Había una vez un hombre malvado llamado Ben Sadok. Tenía un carácter tan
violento que no podía ver nada sano ni bonito sin estropearlo. Llegó a orillas
de un oasis. Allí había una joven palmera que estaba creciendo con energía.
Ésta le hirió los ojos a Ben Sadok.
Entonces tomó una piedra pesada y la puso
encima de la corona de la joven palmera y continuó su camino.
La joven palmera se sacudió y se inclinó
e intentó deshacerse de la pesada carga. Sin éxito. La piedra estaba
fuertemente puesta encima de su corona. Por más que intentaba empujar, no tenía
fuerzas suficientes para deshacerse de ella.

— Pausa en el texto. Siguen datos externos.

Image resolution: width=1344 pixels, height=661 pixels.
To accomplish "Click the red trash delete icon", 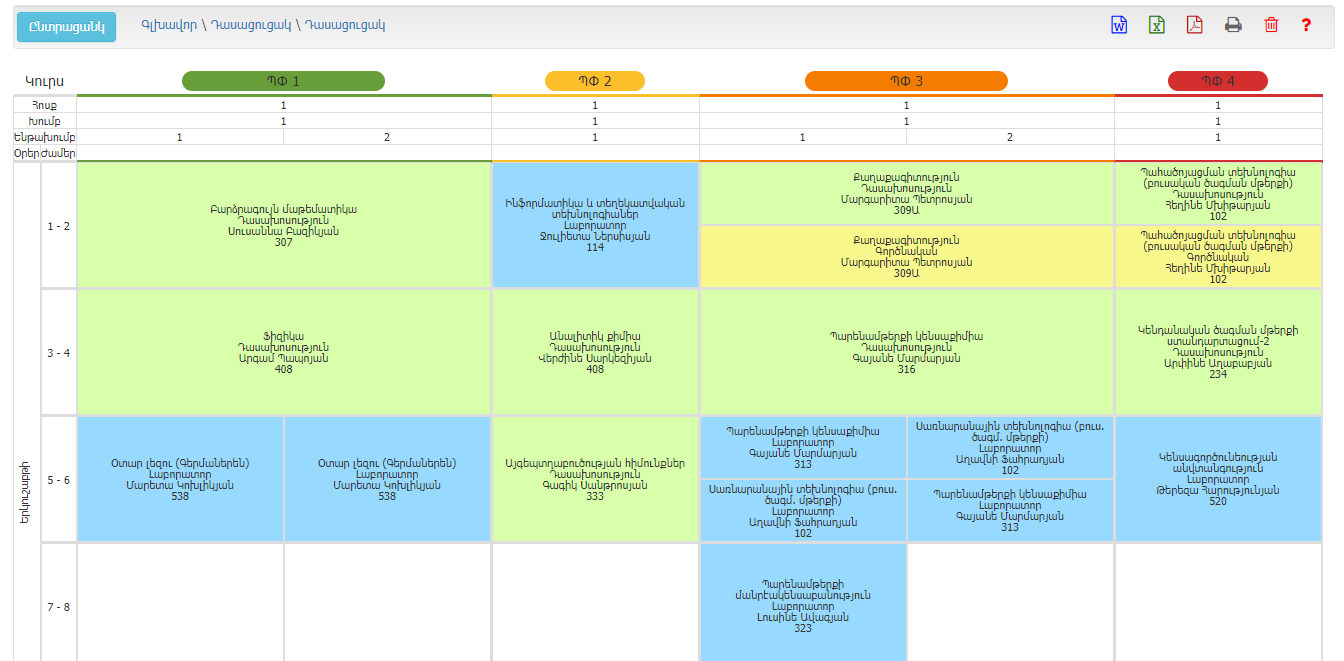I will (x=1271, y=25).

Entonces la joven palmera arañó el suelo
y excavó y se mantuvo en pie a pesar de la enorme piedra. Como no podía estirar
sus ramas, fue hundiendo y hundiendo sus raíces tan profundamente que encontró
las vetas de agua más escondidas del oasis. Esas aguas frescas y profundas la
alimentaron y fortalecieron, dándole tanta fuerza que empujó la piedra tan
alto, que ya ningún árbol hacía sombra a su corona. El agua de las
profundidades y el sol del desierto convirtieron al joven árbol en una palmera
reina.
Al cabo de unos años volvió el malvado
Ben Sadok, para alegrarse la vista con el árbol enfermo que él había estropeado.
Buscó sin éxito.
Entonces la palmera más orgullosa bajó su
corona, enseñó la piedra y dijo: “Ben Sadok, tengo que darte las gracias porque
tu carga me ha hecho fuerte.”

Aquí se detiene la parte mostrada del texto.